## Treść polecenia a
Wyodrębnij bez żadnych zmian wiersze rekordów, zaczynając od wiersza zawierającego „Locate an element on the screen. The” i kończąc na wierszu zawierającym „Starred messages is”, z oboma tymi wierszami włącznie.

## Wybrany fragment
PGE odrzuca zarzuty Niemiec

PGE zaprzecza, jakoby możliwe było zapadanie się gruntu na terenach należących do Niemiec w wyniku działalności kopalni Turów. Takie informacje podał "Bild", zaznaczając, że poziom wód gruntowych po stronie niemieckiej został obniżony o około 100 m. Gdy odpompowuje się wodę, zapada się grunt. Niemcy alarmują, że stwierdzili już obniżenie terenu o jeden metr.

- Analiza pomiarów wykazała, że proces ten na terenie Polski w obszarze przygranicznym z RFN znajduje się w fazie stabilizacji, w związku z czym niemożliwym jest, aby na przyległym obszarze po stronie niemieckiej osiadania pochodzące od odwadniania i działalności górniczej Kopalni Turów były większe. Nie bez znaczenia na wielkość osiadań na obszarze RFN ma eksploatacja w byłej kopalni odkrywkowej Olbersdorf oraz zjawiska geotechniczne zachodzące w wyniku prowadzonego wydobycia w starej podziemnej kopalni węgla brunatnego na obszarze dzisiejszego miasta Żytawa - informuje PGE.

Reklama

PGE podała, że szczegóły związane z warunkami geologiczno-górniczymi rejonu odkrywki Turów i przyległych do niej obszarów były omówione i wyjaśnione m.in. w trakcie konsultacji transgranicznych podczas spotkania ekspertów strony niemieckiej i polskiej we wrześniu 2019 r. Uczestniczył w nich, jak podaje spółka, także przedstawiciel Urzędu Górniczego Saksonii. - Zgodnie z zapisami protokołu uzgodnień ww. spotkania, strona niemiecka oświadczyła, że nie zgłasza uwag do zagadnień związanych z obniżaniem zwierciadła wód podziemnych oraz obniżaniem terenu - informuje PGE.

## Surowe dane
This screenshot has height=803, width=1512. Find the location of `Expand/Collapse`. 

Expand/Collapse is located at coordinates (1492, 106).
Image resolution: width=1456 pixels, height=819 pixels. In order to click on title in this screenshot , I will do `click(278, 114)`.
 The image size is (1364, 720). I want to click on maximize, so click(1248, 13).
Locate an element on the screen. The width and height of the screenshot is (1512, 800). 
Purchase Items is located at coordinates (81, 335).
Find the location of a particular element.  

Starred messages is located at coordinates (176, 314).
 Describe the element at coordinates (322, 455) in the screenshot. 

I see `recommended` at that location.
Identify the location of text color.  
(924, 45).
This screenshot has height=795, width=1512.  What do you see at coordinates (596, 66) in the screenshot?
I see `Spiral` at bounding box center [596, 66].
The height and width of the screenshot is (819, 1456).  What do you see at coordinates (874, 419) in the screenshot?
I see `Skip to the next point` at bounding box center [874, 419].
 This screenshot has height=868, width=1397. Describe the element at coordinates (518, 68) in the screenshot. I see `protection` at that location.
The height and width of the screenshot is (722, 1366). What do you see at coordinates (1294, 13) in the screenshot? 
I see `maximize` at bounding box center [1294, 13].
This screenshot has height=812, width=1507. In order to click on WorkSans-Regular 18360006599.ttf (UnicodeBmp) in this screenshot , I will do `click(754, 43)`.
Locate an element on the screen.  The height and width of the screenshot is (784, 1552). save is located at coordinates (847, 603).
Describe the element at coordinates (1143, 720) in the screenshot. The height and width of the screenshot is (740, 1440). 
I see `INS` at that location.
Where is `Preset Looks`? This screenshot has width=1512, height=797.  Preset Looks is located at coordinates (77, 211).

## Treść polecenia b
O ile według „Bild” obniżono poziom wód gruntowych po stronie niemieckiej, jak podaje fragment o kopalni Turów?

## Pełna odpowiedź a
Locate an element on the screen. The width and height of the screenshot is (1512, 800). 
Purchase Items is located at coordinates (81, 335).
Find the location of a particular element.  

Starred messages is located at coordinates (176, 314).

## Pełna odpowiedź b
O około 100 m.